Scouting for Downy Mildew

Scouting for downy mildew in the hop yard. Now that the growing season is underway, it is important to be on the lookout for downy mildew! This spring has been very rainy, and the excess moisture on the hop plants creates ideal conditions for downy mildew infections. Downy mildew produces spores in warm, moist conditions and can spread quickly.  Plants are at a higher risk during rainy days because the plant’s stomata, or pores, are open, leaving an open pathway for disease invasion.

Downy mildew is a systemic infection which means that once a plant has downy mildew, it is infected for life. At the end of the growing season, downy mildew will over winter in the crown of the infected hop plant, and re-emerge in the spring.

Infected leaf with downy mildew.

When scouting your hop yard, the first signs of a downy mildew infection are the basal spikes. Basal spikes are chlorotic, or yellowing, and have shortened internodes, or the space between leaf pairs. A severely infected basal spike may also have desiccated leaves.

Other signs of a downy mildew infection are aerial spikes and infected leaves, which will begin to appear as the season progresses. Aerial spikes have the same chlorotic appearance and short internodes as basal spikes, except they’re found on a trained plant rather than on the ground. Infected leaves have necrotic lesions, delineated by leaf veins. These lesions are angular and have very distinct edges, which can help with disease identification.

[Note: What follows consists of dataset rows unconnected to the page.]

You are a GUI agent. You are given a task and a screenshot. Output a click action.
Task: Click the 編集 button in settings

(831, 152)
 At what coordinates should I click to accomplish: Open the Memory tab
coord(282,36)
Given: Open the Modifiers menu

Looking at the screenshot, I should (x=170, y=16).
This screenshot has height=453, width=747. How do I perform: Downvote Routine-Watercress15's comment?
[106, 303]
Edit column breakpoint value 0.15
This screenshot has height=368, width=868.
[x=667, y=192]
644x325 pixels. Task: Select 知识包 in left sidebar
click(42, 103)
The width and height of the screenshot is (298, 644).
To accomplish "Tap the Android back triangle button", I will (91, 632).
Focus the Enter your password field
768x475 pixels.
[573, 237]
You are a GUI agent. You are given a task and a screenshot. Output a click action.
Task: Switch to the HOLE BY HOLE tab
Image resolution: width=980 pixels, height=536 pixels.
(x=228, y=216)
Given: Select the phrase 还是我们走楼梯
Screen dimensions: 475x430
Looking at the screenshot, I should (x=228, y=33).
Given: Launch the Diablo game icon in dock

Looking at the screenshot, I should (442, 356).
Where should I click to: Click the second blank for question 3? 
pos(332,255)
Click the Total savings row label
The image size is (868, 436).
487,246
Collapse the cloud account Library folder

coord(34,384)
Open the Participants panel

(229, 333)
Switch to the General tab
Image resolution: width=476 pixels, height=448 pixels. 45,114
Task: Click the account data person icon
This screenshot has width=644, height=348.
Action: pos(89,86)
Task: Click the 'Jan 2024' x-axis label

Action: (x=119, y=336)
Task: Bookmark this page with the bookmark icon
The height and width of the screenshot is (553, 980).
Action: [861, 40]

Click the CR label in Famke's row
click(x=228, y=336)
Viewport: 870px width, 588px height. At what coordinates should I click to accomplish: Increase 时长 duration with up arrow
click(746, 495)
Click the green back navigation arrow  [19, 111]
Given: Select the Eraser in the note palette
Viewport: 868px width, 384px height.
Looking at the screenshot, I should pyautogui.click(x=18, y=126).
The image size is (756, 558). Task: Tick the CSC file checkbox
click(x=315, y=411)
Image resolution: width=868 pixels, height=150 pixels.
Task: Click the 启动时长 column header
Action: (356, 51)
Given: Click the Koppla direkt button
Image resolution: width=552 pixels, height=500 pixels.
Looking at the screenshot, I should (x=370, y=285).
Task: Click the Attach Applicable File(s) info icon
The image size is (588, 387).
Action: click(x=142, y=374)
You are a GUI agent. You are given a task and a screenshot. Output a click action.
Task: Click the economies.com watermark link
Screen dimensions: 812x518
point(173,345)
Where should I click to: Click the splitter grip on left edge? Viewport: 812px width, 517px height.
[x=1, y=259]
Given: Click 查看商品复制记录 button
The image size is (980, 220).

Downy mildew on basal spikes.

Downy mildew can be managed and there are methods to prevent the spread of infection. When scouting plants, it is important to trim off the infected bines and leaves, and to make sure that infected plant material is removed from the hop yard. If infected leaves have spores, be careful while handling them to reduce the risk of spreading infection.

Increased airflow is another way to reduce downy mildew. It reduces the amount of time your foliage spends wet, which decreases the time that downy mildew is producing spores. Stripping the lower 2 to 4 feet of foliage once a plant is trained and established can reduce moisture.

Biofungicides are another helpful tool to use during the season to control downy mildew, and they can be applied the day before a rain event. There are a variety of conventional and organic fungicides registered for hop use. If you live in Vermont, a list of OMRI-approved biofungicides can be found in the 2016 Hop Biofungicide Trial Research Report.  It is very important to only apply fungicides that are listed in your state for use on hops so be sure to check the label.